Entre los múltiples beneficios de esta mutua liberación de
empresarios y financistas, por un lado, y de sindicalistas, por el otro, se
cuenta otra impensada liberación: la de
un Estado con un déficit enorme acumulado por toda la mala gestión general que
conocemos, pero, sobre todo, por entender muy mal cómo se debe proteger en
estos días, tanto a quienes arriesgan capital e invierten, como a aquellos que
sólo tienen como capital su capacidad de trabajo personal.
Los sindicatos sí pueden también ser empresarios, y deberán
serlo para armar las diferentes aseguradoras, pero serán empresarios
comunitarios, es decir, dedicados al bien común y no al lucro. Hay que
repetirlo: los sindicatos son asociaciones sin fines de lucro. Los sindicatos
manejan hoy enormes cantidades de dinero, y podrán manejar muchísimo más, con
la misma pasión empresarial que hoy ponen muchos líderes sindicales para
manejar negocios personales nacidos de la estafa a los trabajadores, pero ahora
con trabajadores mucho más atentos a su voto y a la misión de control de sus
propios fondos. Este progreso y protagonismo forma parte de la misma secuencia
de transparencia que hoy comienza a ejercer la sociedad argentina en su
conjunto en relación al control del Estado.
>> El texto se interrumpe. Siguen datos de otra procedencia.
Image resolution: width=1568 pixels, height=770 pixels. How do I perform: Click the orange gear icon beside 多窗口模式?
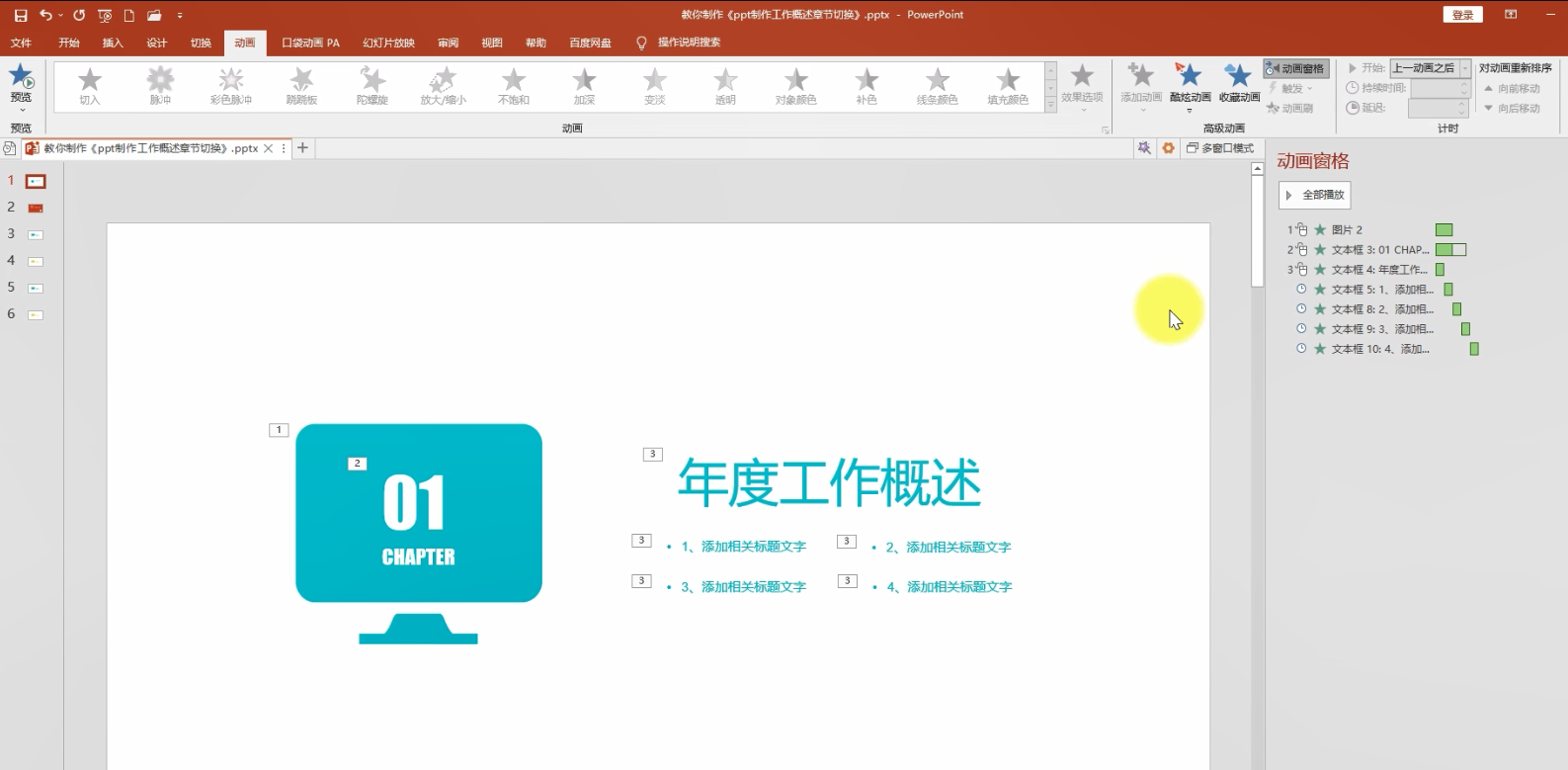[1168, 148]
Una revisión de leyes laborales y ordenanzas sindicales
caducas ayudará a desembarazarse con rapidez de las deformaciones del pasado.
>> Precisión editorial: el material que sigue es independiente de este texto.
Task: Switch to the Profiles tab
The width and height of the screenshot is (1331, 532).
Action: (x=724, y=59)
Los legisladores tienen también un importante rol junto a los mismos
sindicalistas y trabajadores en la tarea de simplificar y modernizar el marco
legal. Este nuevo marco, lejos de ser el mal temido por los trabajadores como
lo es hoy, debería ser la oportunidad para transferir la protección de los
trabajadores a los sindicatos, liberando al Estado y a los empresarios, y
construyendo así un mundo laboral más estable, seguro, y bajo el control y
usufructo de los mismos trabajadores.
No hay que dinamitar a los sindicatos, como sostiene con
ironía Espert, sino apostar a que entiendan su posible y genuino nuevo rol,
privadísimo, fuera del Estado, y fundado sólo en la libre asociación de los
trabajadores para construir, dentro de sus comunidades sindicales
específicas, un futuro próspero y
seguro.
El socialismo cristiano debería también tomar nota de la
posible y necesaria evolución del peronismo hacia su forma más liberal—y a la
vez más genuinamente comunitaria—y entender que no es el capitalismo lo que
está mal, sino la forma de equilibrar las fuerzas entre el capital y el
trabajo. A veces, hasta el mismo Papa Francisco se confunde, atravesado como
está por un peronismo anticuado. Un peronismo sin liderazgo que hoy está
haciendo su camino y repensándose, de modo de cumplir de verdad con los
objetivos de siempre.
La prueba de este derrotero está a la vista: los infinitos
peronistas que hoy descansan en las manos aún tibiamente liberales del PRO, y
lo votan a la espera de una nueva coalición que coloque con energía a todas las
fuerzas de la libertad frente al añorado objetivo común: la grandeza de la
Nación y la felicidad del pueblo, ya sea este trabajador o empresario.